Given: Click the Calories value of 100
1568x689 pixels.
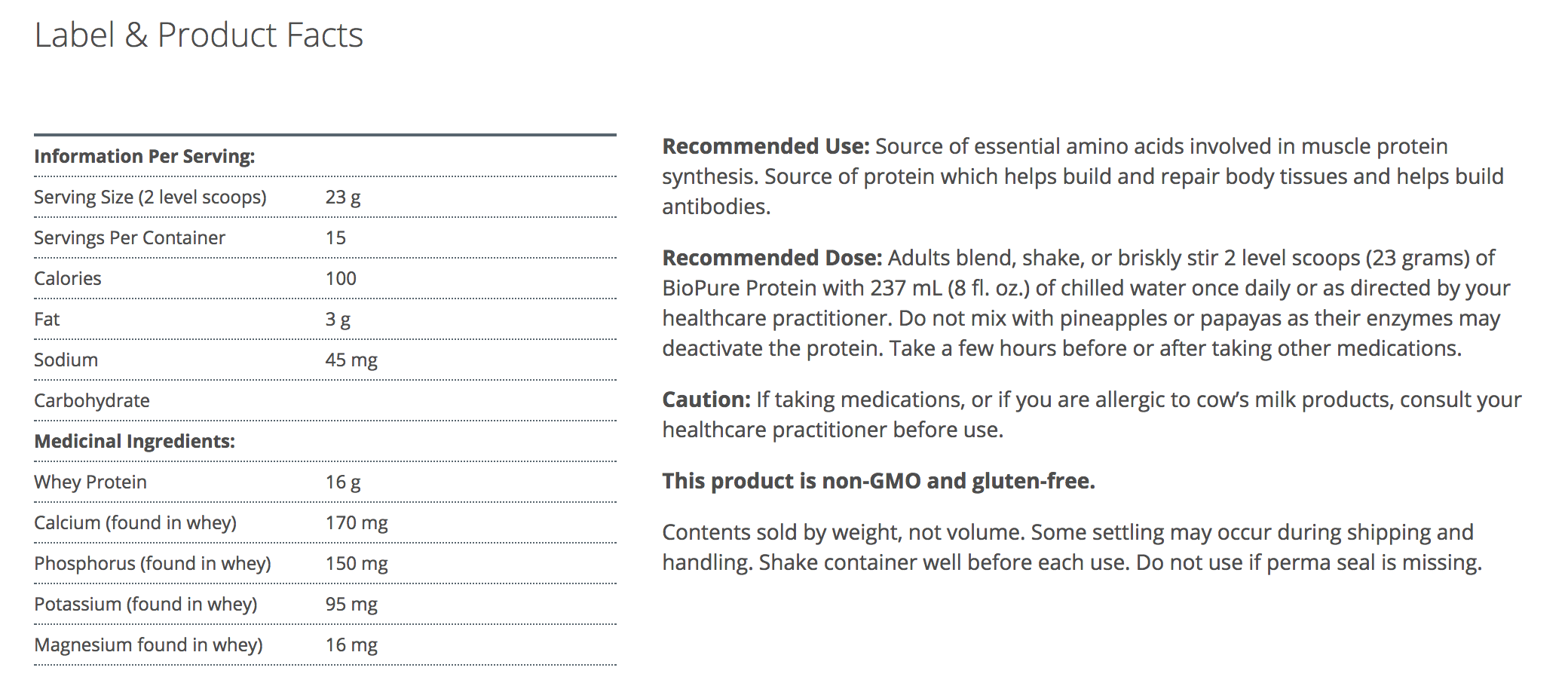Looking at the screenshot, I should pos(341,279).
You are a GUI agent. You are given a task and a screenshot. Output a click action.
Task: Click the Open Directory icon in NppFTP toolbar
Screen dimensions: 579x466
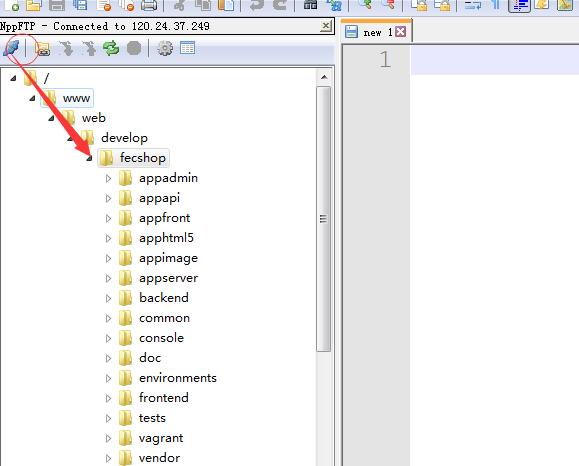click(43, 48)
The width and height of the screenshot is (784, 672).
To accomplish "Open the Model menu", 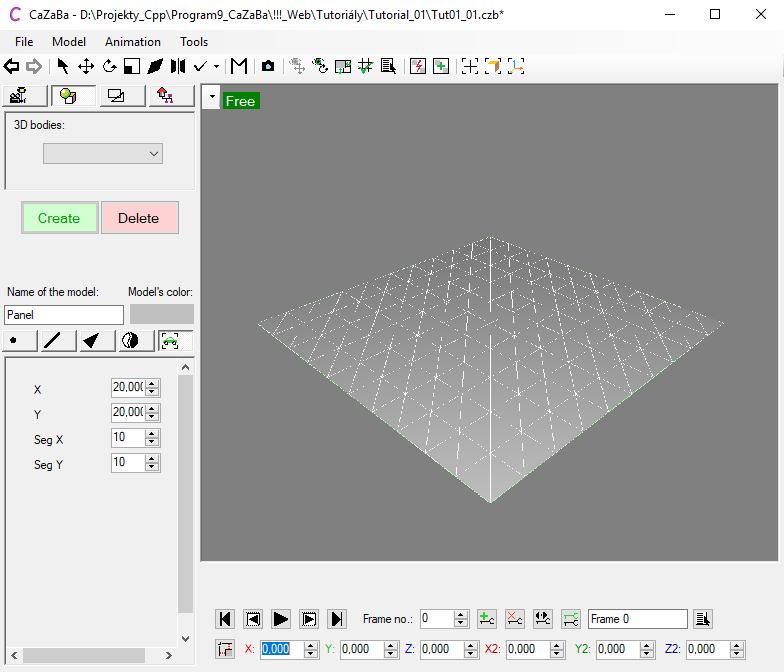I will (69, 42).
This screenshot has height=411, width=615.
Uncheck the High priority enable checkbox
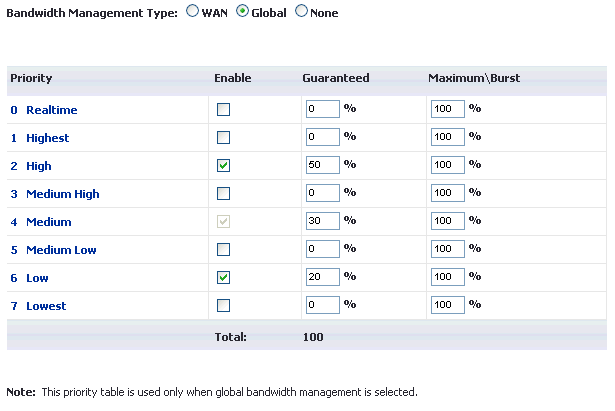click(x=224, y=165)
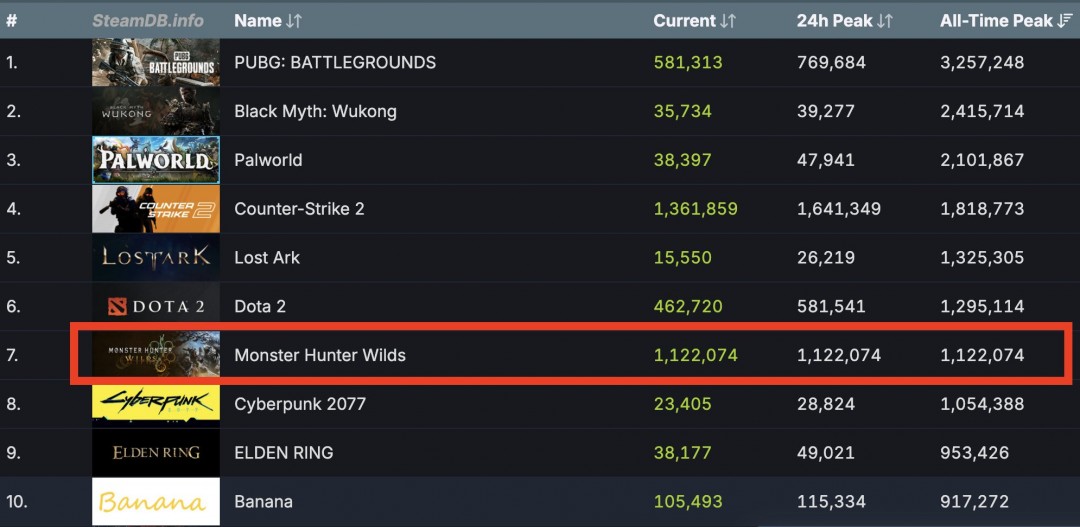Open the Monster Hunter Wilds link
This screenshot has width=1080, height=527.
click(x=320, y=355)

## Task goal:
Swap "High priority" for "Low priority" in the part of the records that opens with the line containing "This screenshot has height=411, width=615." and closes at the end of the records, then write out only that part with nothing else changed and the pictures left out.

## Complete output:
This screenshot has height=411, width=615.
Uncheck the Low priority enable checkbox
click(x=224, y=165)
Open the Monster Hunter Wilds link
This screenshot has width=1080, height=527.
click(x=320, y=355)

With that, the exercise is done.